Entered into a Patent & Technology License Agreement (the “UTSW Agreement”) with
The Board of Regents of The University of Texas System on behalf of The University of Texas at Southwestern Medical Center (“UTSW”). The agreement grants the Company UTSW’s rights in jointly-owned patent rights on products
targeting miR-17 for the treatment of ADPKD. Under this agreement, Regulus acquired an exclusive, royalty-bearing, worldwide license, with rights to sublicense rights including the ability to manufacture,
distribute, use, import, market and sell products under the patent (“Patent Rights”). An additional non-exclusive, royalty-bearing, worldwide license granted under this agreement granted the Company
rights in technical information, know-how, processes, and other similar technological rights needed to fulfil the Patent Rights. In exchange for the rights acquired in the agreement, the Company agreed to pay
an upfront license fee equal to $62,500 plus the reimbursement of certain patent expenses incurred by UTSW. In addition, the Company agreed to make to UTSW specified payments upon the achievement of certain clinical, regulatory and commercial
milestones.
Financial Results
Cash, Cash
Equivalents and Marketable Securities: As of September 30, 2024, Regulus had $87.3 million in cash, cash equivalents and short-term investments.

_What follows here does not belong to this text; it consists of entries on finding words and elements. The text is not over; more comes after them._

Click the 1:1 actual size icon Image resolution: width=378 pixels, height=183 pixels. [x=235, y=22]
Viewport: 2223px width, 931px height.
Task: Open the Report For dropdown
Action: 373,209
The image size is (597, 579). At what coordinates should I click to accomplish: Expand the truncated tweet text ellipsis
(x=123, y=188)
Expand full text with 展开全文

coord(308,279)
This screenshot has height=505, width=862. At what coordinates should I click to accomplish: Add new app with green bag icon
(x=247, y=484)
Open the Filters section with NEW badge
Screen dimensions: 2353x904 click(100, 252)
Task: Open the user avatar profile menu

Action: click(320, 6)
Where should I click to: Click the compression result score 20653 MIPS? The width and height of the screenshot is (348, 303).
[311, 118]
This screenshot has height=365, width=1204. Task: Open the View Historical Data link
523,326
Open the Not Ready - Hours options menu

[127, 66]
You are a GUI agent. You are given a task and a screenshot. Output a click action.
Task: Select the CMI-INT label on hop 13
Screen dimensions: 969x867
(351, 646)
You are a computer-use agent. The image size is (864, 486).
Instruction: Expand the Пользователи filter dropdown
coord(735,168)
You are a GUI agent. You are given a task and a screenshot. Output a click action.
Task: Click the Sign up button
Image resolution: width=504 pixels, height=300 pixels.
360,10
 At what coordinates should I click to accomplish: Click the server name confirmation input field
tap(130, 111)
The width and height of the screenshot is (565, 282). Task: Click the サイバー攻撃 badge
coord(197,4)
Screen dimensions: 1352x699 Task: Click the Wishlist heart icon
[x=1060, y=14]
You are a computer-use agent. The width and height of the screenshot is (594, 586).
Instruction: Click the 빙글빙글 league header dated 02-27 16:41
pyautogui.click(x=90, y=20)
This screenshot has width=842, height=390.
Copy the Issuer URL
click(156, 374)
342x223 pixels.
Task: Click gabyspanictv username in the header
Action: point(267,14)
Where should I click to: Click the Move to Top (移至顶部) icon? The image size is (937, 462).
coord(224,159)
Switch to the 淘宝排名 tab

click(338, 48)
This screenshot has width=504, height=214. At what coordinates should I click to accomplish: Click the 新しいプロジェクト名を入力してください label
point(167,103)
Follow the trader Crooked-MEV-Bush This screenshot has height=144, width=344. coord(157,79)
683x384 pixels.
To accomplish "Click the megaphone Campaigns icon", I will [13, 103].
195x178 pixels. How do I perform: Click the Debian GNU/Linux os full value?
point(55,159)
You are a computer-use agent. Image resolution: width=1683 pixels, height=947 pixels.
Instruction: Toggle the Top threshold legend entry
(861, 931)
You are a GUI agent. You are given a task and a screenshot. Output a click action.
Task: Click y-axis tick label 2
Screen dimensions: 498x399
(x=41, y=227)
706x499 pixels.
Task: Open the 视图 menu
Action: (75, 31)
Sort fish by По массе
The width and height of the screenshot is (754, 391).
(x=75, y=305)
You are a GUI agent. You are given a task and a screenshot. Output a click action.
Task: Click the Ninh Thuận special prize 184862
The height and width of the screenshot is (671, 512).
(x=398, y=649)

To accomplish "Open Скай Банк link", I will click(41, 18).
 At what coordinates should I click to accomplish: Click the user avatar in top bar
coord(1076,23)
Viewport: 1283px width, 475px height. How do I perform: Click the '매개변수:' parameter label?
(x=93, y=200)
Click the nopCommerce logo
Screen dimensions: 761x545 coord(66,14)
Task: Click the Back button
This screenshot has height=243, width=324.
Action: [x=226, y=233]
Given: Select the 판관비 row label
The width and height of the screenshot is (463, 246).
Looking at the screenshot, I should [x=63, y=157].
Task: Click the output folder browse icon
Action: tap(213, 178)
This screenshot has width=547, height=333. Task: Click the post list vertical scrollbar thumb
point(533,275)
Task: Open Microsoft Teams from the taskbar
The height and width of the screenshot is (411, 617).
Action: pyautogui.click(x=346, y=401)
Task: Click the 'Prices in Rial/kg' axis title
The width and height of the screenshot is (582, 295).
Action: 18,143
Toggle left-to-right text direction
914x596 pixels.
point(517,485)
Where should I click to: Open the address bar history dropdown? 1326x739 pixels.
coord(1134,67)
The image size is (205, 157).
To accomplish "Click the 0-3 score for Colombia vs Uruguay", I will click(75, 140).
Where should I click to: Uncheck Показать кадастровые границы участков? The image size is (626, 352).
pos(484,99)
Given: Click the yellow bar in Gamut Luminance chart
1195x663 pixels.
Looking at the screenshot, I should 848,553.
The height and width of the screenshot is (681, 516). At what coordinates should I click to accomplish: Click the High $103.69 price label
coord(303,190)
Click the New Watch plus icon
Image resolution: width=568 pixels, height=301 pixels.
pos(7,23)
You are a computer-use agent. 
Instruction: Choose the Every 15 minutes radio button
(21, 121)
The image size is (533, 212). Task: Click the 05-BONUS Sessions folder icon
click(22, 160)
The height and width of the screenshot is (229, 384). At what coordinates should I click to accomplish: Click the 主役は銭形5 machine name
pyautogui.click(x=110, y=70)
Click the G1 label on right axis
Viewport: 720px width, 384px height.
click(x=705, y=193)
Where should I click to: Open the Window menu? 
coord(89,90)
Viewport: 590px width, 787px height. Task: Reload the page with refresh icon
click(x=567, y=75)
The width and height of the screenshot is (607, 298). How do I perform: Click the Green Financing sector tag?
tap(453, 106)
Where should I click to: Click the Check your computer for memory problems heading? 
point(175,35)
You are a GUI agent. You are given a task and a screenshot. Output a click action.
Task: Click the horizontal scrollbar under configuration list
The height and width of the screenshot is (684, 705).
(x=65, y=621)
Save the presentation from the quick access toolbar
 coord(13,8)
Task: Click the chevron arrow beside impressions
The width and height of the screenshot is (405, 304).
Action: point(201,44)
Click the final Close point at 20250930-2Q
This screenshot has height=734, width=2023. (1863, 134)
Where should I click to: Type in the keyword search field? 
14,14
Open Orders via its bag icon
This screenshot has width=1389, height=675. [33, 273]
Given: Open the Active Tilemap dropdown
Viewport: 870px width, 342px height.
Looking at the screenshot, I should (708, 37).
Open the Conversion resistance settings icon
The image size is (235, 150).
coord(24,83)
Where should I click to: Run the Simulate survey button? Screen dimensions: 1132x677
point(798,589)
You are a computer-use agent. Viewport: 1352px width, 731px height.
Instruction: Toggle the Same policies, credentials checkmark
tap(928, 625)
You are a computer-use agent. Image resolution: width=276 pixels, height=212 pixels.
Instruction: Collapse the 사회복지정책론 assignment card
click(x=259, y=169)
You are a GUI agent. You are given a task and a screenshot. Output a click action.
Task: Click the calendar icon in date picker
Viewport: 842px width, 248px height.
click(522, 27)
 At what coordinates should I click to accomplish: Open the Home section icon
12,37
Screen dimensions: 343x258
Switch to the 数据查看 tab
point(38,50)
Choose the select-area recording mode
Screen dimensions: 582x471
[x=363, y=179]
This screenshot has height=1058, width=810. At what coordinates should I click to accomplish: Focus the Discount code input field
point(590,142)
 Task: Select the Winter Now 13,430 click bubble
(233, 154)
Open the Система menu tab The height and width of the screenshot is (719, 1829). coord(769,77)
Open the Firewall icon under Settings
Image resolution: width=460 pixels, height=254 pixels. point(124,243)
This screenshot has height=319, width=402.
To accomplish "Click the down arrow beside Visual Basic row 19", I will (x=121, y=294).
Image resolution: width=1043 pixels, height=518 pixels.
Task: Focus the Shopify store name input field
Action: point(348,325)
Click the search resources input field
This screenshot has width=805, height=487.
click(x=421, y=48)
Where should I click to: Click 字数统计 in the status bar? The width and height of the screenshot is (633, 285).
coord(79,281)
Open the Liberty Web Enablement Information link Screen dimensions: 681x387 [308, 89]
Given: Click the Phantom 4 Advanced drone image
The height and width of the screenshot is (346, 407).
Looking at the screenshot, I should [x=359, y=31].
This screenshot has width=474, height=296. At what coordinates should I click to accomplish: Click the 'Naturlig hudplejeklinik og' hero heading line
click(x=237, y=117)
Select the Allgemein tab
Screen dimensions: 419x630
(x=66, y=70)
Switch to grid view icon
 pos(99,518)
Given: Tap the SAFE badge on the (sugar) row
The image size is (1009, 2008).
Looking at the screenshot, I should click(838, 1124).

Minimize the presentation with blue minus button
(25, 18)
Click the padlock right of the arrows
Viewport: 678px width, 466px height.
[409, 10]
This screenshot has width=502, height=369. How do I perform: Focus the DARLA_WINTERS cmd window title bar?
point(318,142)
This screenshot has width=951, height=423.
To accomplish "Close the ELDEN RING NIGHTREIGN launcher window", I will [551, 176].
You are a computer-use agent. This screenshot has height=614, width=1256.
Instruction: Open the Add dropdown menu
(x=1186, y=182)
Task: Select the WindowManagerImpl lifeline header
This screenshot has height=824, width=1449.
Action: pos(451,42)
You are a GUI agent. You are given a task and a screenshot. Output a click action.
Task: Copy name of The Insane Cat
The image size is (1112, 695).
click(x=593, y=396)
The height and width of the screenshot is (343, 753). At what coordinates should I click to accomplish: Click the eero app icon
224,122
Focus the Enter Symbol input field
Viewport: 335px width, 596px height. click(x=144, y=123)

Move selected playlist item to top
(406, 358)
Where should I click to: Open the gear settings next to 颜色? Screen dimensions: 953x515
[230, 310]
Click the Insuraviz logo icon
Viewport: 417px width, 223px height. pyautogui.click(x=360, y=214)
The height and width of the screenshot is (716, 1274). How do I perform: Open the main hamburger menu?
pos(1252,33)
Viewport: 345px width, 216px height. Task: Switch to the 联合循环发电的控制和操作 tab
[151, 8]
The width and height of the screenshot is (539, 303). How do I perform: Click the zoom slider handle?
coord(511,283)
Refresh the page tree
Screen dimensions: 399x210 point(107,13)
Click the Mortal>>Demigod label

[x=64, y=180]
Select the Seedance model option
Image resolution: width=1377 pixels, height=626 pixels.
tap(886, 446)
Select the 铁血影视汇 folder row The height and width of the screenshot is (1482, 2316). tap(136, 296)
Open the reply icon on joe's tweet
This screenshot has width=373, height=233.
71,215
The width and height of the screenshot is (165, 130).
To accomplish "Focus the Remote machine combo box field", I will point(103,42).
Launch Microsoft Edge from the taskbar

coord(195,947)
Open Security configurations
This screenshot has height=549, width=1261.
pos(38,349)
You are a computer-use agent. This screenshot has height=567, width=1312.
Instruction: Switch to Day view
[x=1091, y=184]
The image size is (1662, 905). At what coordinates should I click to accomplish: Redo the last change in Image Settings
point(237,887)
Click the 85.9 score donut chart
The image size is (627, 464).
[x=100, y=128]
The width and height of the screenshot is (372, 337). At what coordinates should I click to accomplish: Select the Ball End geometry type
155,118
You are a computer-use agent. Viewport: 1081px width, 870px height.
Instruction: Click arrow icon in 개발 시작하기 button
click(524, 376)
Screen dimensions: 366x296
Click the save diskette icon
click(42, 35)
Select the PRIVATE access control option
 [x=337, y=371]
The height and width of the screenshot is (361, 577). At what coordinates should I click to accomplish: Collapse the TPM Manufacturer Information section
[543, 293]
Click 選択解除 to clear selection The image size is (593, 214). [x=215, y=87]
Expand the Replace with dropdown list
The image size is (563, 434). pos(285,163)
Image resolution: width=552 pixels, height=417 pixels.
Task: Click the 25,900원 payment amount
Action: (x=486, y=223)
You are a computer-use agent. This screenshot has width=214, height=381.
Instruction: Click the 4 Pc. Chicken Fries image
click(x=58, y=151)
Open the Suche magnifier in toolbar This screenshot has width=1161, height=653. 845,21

Research and Development (R&D) Expenses: Research and development expenses were $11.3 million and $25.7 million for the three and nine
months ended September 30, 2024, respectively, compared to $5.5 million and $15.4 million for the same periods in 2023, respectively. These amounts reflect internal and external costs associated with advancing our clinical and
preclinical pipeline.
General and Administrative (G&A) Expenses: General and administrative expenses were $3.9 million and
$10.6 million for the three and nine months ended September 30, 2024, respectively, compared to $2.6 million and $7.4 million for the same periods in 2023, respectively. These amounts reflect personnel-related and ongoing general
business operating costs.
Net Loss: Net loss was $14.1 million, or $0.21 per share (basic and diluted), and $33.6 million, or $0.63
per share (basic and diluted), for the three and nine months ended September 30, 2024, compared to $7.8 million, or $0.40 per share (basic and diluted), and $22.0 million, or $1.19 per share (basic and
diluted), for the same periods in 2023.
About ADPKD
Autosomal dominant polycystic kidney disease (ADPKD), caused by mutations in the PKD1 or PKD2 genes, is among the most common human monogenic disorders and a
leading cause of end-stage renal disease. The disease is characterized by the development of multiple fluid filled cysts primarily in the kidneys, and to a lesser extent in the liver and other organs.
Excessive kidney cyst cell proliferation, a central pathological feature, ultimately leads to end-stage renal disease in approximately 50% of ADPKD patients by age 60. Approximately 160,000 individuals are
diagnosed with the disease in the United States alone, with an estimated global prevalence of 4 to 7 million.